- NASA now lets you label images snapped by its Curiosity rover to help it and future Mars missions navigate the Red Planet’s surface.
- The tool, called AI4Mars, can be accessed online via a web browser.
- Labeled images will be combined to generate a consensus on areas of the surface that appear safe and those that should be avoided.
Mars is an incredibly interesting place not only for scientists but for casual science lovers and space fans in general. With the Curiosity rover hanging around on the Red Planet’s surface, we’re regularly treated to some really stunning images, but actually participating in the mission isn’t usually possible for the vast majority of us. That just changed.
NASA just launched a new program called AI4Mars that allows anyone and everyone to help guide the Curiosity rover on its journey across the planet. You can access the tool through your web browser, and it’s an incredibly cool way to burn a few minutes while helping further humanity’s knowledge of our nearest Earth-like neighbor.
Now, you won’t be able to actually steer the rover yourself. That would be ridiculous and NASA obviously can’t trust a bunch of random people to make good decisions with its priceless piece of Mars-exploring hardware. However, the AI4Mars tool does let you label various pieces of the Martian terrain. You can label rocks, sand, soil, and other features that the rover should either gravitate toward or attempt to avoid.

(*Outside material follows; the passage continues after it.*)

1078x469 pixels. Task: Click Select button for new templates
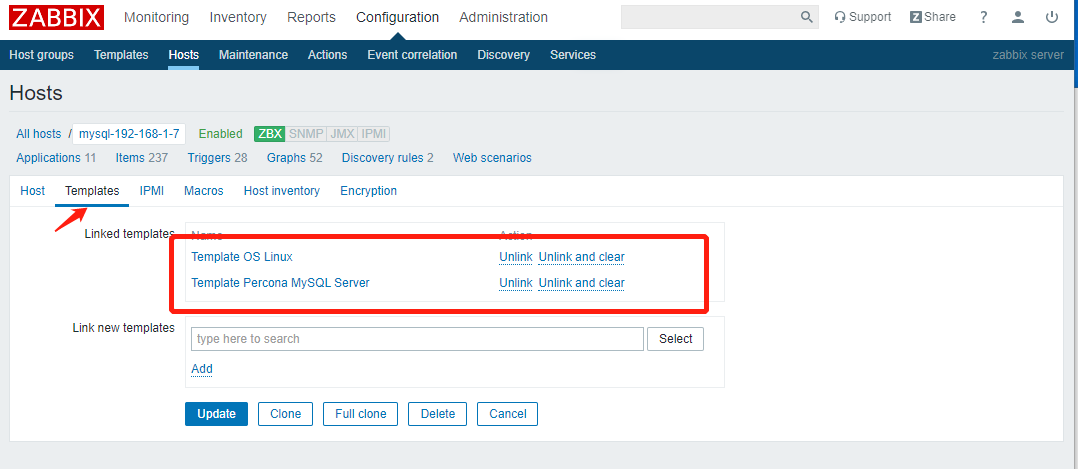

Your labels will be fed into a database along with observations from others using the same tool. After crunching all the data, the program should have a consensus on what the rover is seeing. This will help NASA’s Curiosity team and the rover itself to better understand what it sees.
NASA describes the AI4Mars effort as follows:
You’ll be using your superior cognitive and artistic abilities to label images from the Curiosity Rover, collectively creating the first open-source navigation-classification dataset of the Red Planet It will be used – like the cityscapes dataset – by teams to train rovers to understand Martian environments, laying the way for future missions to unlock the secrets of our nearest neighbor!
It’s a pretty cool way to contribute to NASA’s Mars missions without having to be smart enough to get a job at the space agency (we all know we’d fall short).
NASA’s Perseverance rover is currently scheduled for launch on July 20th. The first launch date, July 17th, had to be pushed back slightly due to issues not related to the rover itself, but NASA still fully intends on launching the mission on time. Recently, the space agency suggested that even if new issues pop up, the launch window could be stretched as far as August 15th to ensure the Perseverance makes it to Mars by 2021.